Among the lines of data below, reproduce only those from the one with "Dostawa i płatność (101, 2362)" through the one with "Mister Size (113, 1881)", exactly as they stand, both ends included.

(RECORDS)

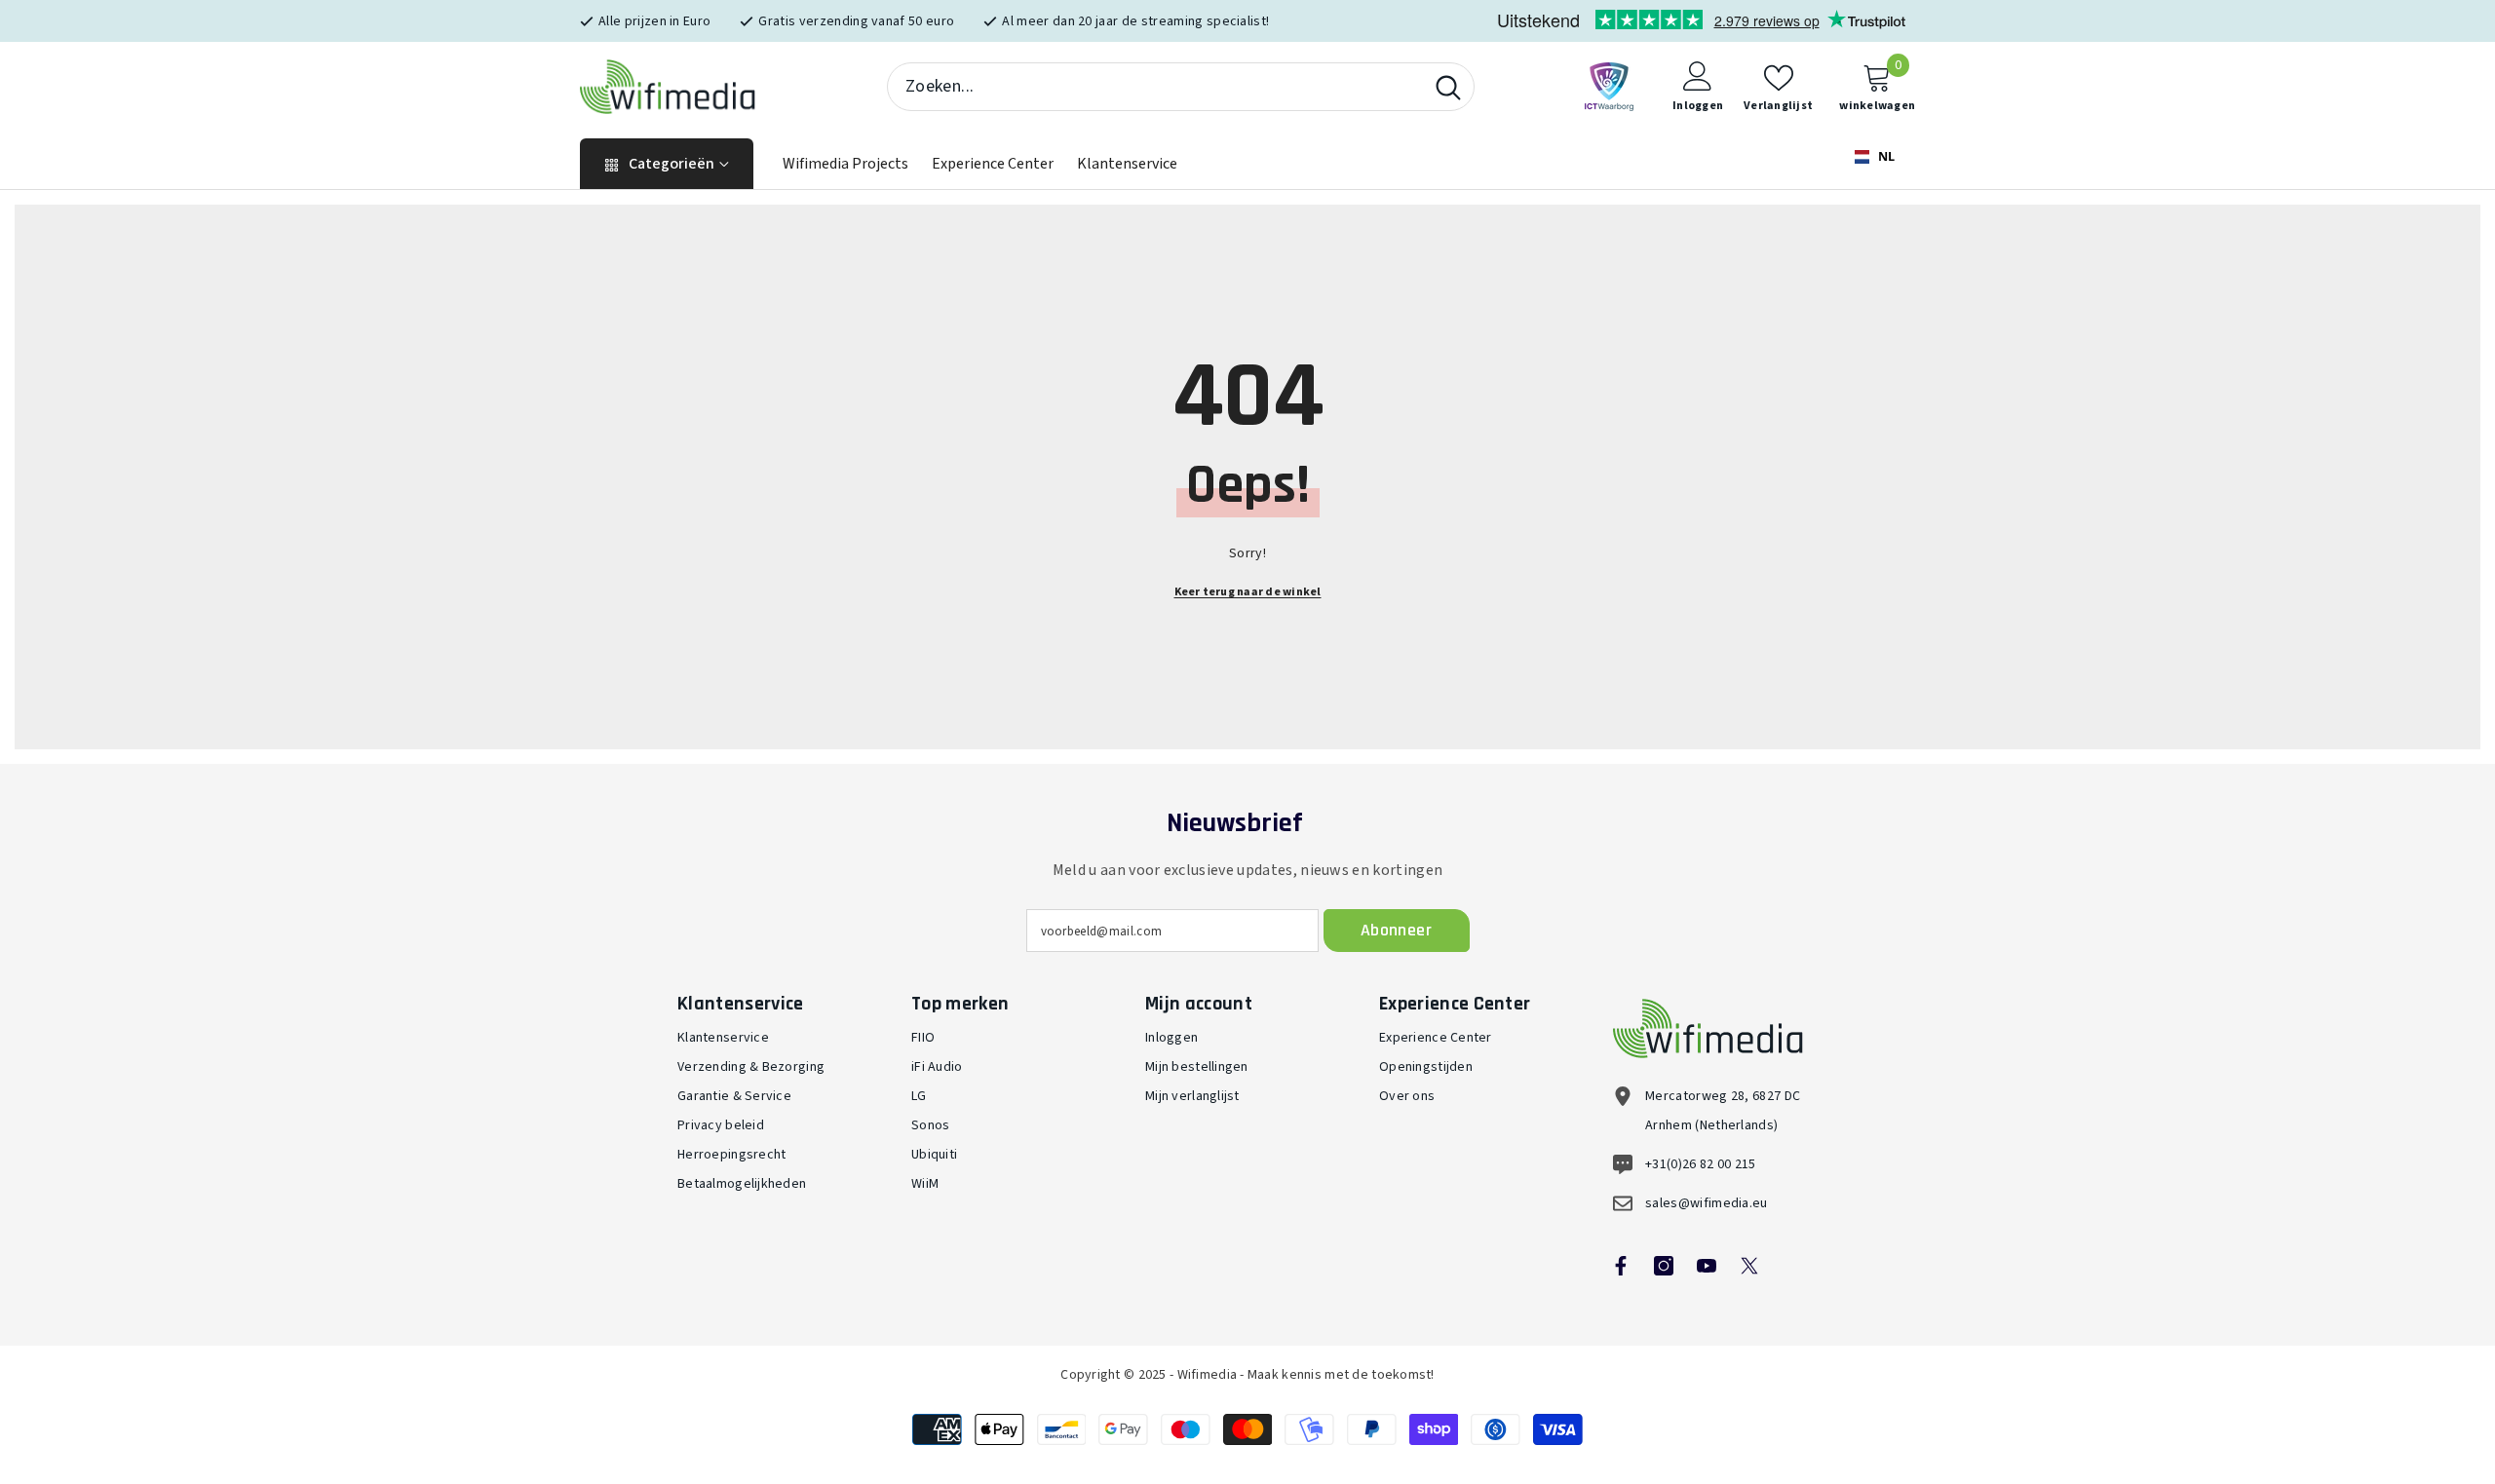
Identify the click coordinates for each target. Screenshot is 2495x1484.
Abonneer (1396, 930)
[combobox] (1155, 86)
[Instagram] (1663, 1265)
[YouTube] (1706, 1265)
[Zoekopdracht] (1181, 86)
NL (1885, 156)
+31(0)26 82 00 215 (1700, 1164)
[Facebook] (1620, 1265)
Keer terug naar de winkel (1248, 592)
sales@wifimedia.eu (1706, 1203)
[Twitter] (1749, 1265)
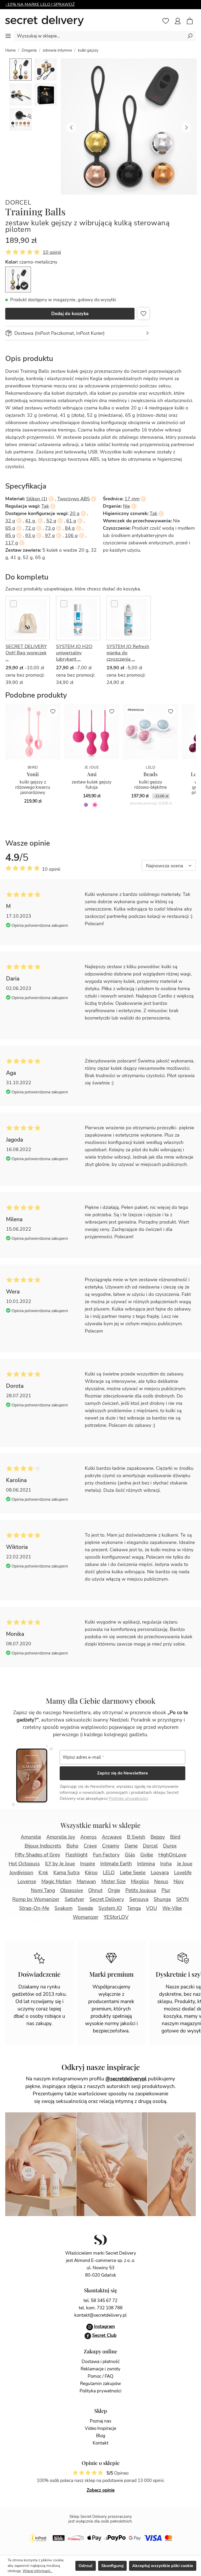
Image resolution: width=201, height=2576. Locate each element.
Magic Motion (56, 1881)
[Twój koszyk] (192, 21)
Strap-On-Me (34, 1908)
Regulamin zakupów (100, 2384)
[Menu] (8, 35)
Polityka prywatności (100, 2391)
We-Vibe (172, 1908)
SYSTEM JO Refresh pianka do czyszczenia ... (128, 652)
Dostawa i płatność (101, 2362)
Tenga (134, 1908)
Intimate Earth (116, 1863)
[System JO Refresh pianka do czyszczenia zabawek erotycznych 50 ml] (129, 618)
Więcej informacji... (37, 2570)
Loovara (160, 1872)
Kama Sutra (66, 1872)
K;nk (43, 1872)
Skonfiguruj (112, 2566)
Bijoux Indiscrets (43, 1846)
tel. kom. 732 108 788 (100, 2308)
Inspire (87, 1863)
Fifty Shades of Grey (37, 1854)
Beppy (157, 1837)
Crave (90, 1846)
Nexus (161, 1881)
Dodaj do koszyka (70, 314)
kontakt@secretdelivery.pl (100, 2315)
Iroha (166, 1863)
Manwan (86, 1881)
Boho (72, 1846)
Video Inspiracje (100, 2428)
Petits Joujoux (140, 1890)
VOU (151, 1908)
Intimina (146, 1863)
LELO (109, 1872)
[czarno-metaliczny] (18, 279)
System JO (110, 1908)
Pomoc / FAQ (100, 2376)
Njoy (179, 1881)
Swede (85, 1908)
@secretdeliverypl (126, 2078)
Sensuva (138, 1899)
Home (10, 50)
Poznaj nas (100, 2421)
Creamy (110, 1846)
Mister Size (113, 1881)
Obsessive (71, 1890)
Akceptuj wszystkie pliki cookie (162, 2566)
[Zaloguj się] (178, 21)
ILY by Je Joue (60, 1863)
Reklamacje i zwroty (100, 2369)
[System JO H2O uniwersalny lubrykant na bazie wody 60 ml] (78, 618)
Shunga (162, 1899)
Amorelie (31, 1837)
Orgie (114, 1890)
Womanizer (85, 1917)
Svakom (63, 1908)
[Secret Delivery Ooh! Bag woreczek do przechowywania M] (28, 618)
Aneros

(End RECORDS)

(EXPECTED OUTPUT):
Dostawa i płatność (101, 2362)
Tenga (134, 1908)
Intimate Earth (116, 1863)
[System JO Refresh pianka do czyszczenia zabawek erotycznych 50 ml] (129, 618)
Więcej informacji... (37, 2570)
Loovara (160, 1872)
Kama Sutra (66, 1872)
K;nk (43, 1872)
Skonfiguruj (112, 2566)
Bijoux Indiscrets (43, 1846)
tel. kom. 732 108 788 (100, 2308)
Inspire (87, 1863)
Fifty Shades of Grey (37, 1854)
Beppy (157, 1837)
Crave (90, 1846)
Nexus (161, 1881)
Dodaj do koszyka (70, 314)
kontakt@secretdelivery.pl (100, 2315)
Iroha (166, 1863)
Manwan (86, 1881)
Boho (72, 1846)
Video Inspiracje (100, 2428)
Petits Joujoux (140, 1890)
VOU (151, 1908)
Intimina (146, 1863)
LELO (109, 1872)
[czarno-metaliczny] (18, 279)
System JO (110, 1908)
Pomoc / FAQ (100, 2376)
Njoy (179, 1881)
Swede (85, 1908)
@secretdeliverypl (126, 2078)
Sensuva (138, 1899)
Home (10, 50)
Poznaj nas (100, 2421)
Creamy (110, 1846)
Mister Size (113, 1881)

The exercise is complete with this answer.